The Senate Judiciary Committee's hearing marked the latest effort by Chairman Arlen Specter (R-Pa.) and panel Democrats to reclaim authority that they say the president has usurped as he has expanded the power of the executive branch. It came on the same day Bush gave a speech pushing for a line-item veto that would allow him to strike spending and tax provisions from legislation without vetoing the bill.

Other presidents have used signing statements to clarify their interpretation of laws, but no president has used such statements instead of ever using the veto authority spelled out in the Constitution, said Harvard University law professor Charles J. Ogletree Jr., who is serving on a new American Bar Association task force examining Bush's signing statements. Bush has never used his veto power in his presidency.

"There is a sense that the president has taken the signing statements far beyond the customary purviews," Specter told the administration's representative, Michelle E. Boardman, deputy assistant attorney general in the Justice Department's Office of Legal Counsel. "There's a real issue here as to whether the president may, in effect, cherry-pick the provisions he likes and exclude the ones he doesn't like."

Democrats were more blunt, blasting such statements, which are estimated to number more than 750 on 110 laws -- more than all the statements issued by other presidents.

"I've never seen anything like it," said Sen. Patrick J. Leahy (Vt.), the committee's ranking Democrat, calling the practice "a grave threat to our constitutional system of checks and balances."

Specter has been more aggressive than any other Republican in challenging Bush's expanding authority. He has pushed the president to reshape his warrantless wiretapping efforts to comply with existing law; threatened to summon telecommunications executives who have given the government access to customer phone records; and challenged the White House's legal arguments for indefinite detentions at the U.S. military base at Guantanamo Bay, Cuba.
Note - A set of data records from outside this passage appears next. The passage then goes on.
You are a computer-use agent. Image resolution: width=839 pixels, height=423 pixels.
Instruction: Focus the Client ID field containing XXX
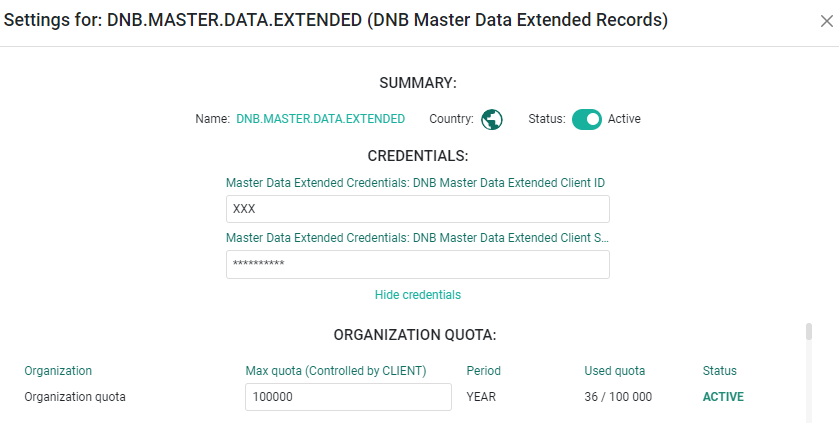[x=417, y=209]
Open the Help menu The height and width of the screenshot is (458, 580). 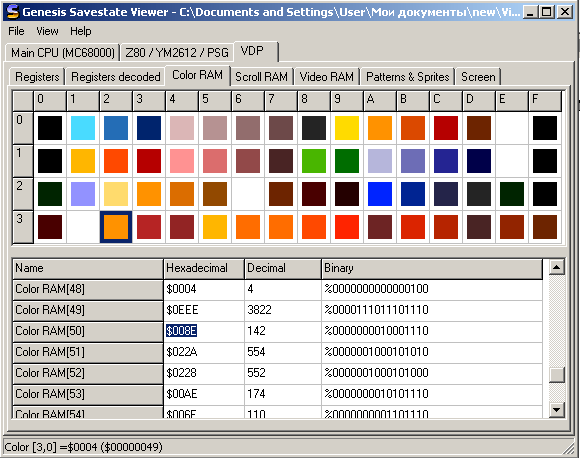(x=81, y=31)
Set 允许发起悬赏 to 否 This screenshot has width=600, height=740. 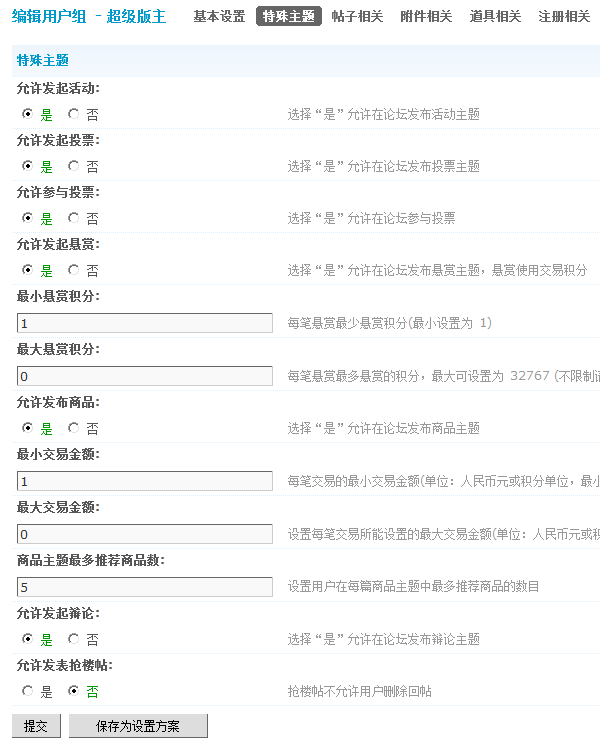click(x=74, y=270)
But yesterday, Judiciary Committee members appealed to their fellow lawmakers, who Sen. Richard J. Durbin (D-Ill.) said have been "complicit as so many of our precious rights under the Constitution have been ceded away."
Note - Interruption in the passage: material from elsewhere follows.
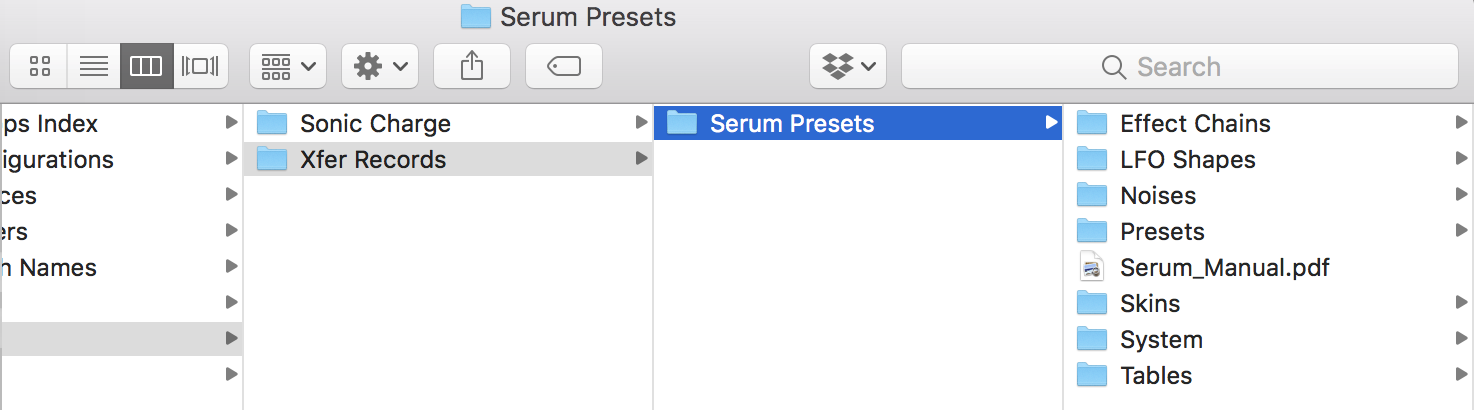Click the Effect Chains folder icon
1474x410 pixels.
pos(1092,124)
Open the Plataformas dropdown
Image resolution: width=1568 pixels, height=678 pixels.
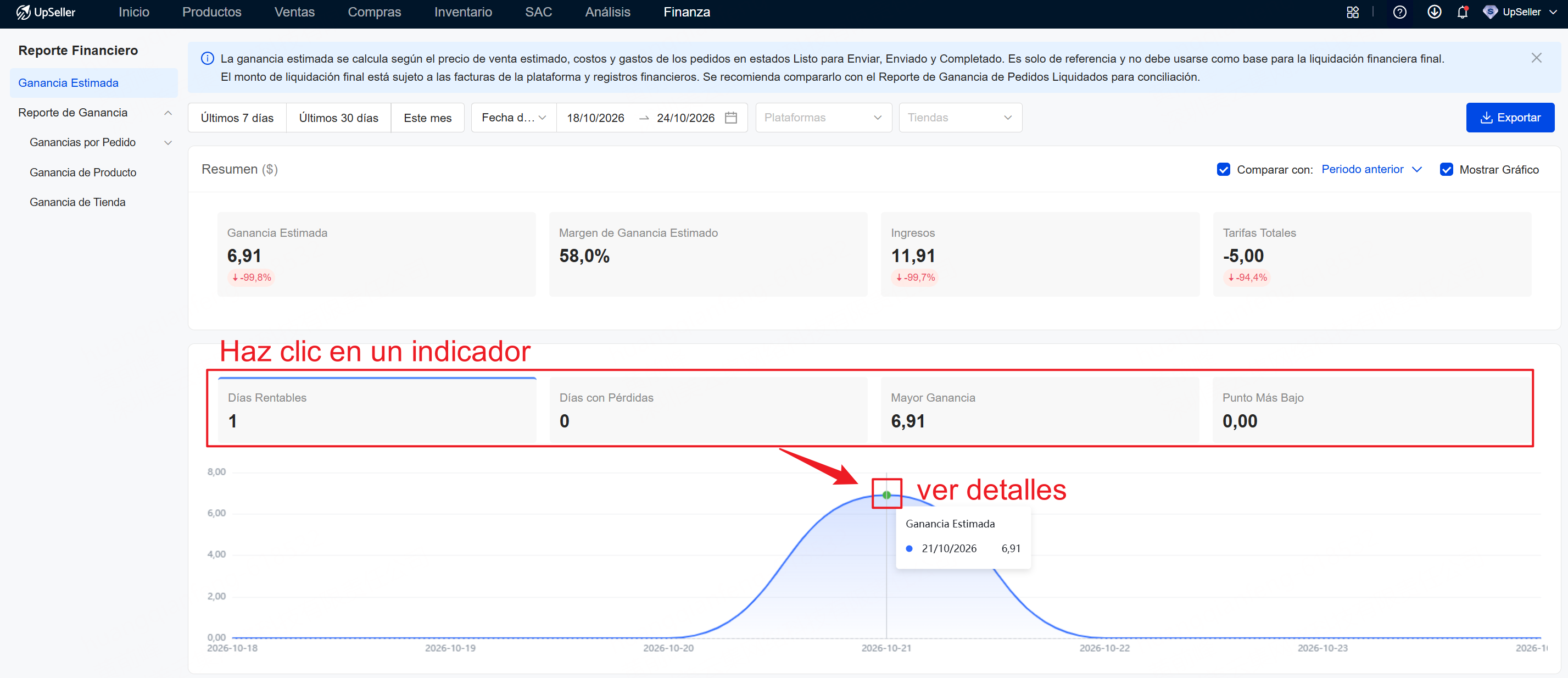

Boardman countered that presidents since James Monroe have issued statements of interpretation to accompany laws, and that every president since Dwight D. Eisenhower has issued statements reserving the right not to execute sections of laws that may contradict the Constitution. By her accounting, Bush has issued such statements on 110 laws, compared with 80 from Bill Clinton, as many as 105 from Ronald Reagan and 147 from George H.W. Bush in a single term. But President Bush issued multiple statements on many of those laws for a total of 750, and it is unclear how many statements the other presidents issued.
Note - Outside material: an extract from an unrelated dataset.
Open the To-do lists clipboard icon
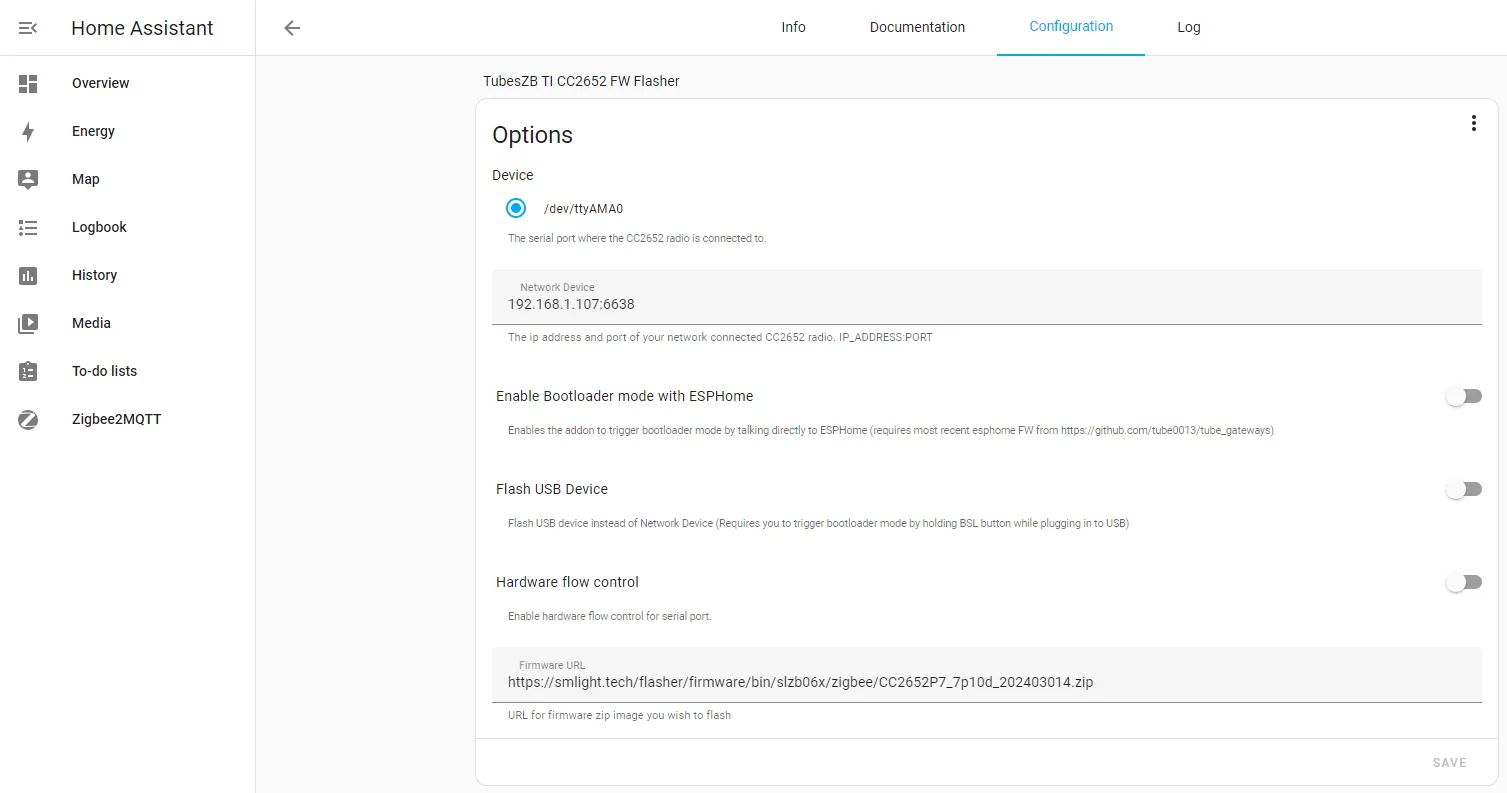 (28, 372)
"Even if there has been a modest increase, let me just suggest that it be viewed in light of current events and Congress's response to those events," she said. "The significance of legislation affecting national security has increased markedly since September 11."

The statements related to national security have caused the most controversy.

Last year, after months of difficult negotiations, Bush withdrew a veto threat and signed a defense policy bill that included a provision by Sen. John McCain (R-Ariz.) banning cruel, inhumane or degrading treatment of prisoners at U.S. detention centers. But Bush's signing statement on Dec. 30, 2005, reserved the right to waive the torture ban if he concluded that some harsh interrogation techniques could advance anti-terrorism efforts.

This year, after Congress reached a hard-fought agreement to extend the USA Patriot Act, expanding the power of federal law enforcement, the president questioned a provision calling for the administration to furnish Congress with detailed audits on the issuance of secret business-record searches and "national security letters."

"He's crossing his fingers behind his back," Leahy said.

White House officials and their allies tried to reassure lawmakers that they have nothing to fear from such statements.

"There's this notion that the president is committing acts of civil disobedience, and he's not," White House spokesman Tony Snow said.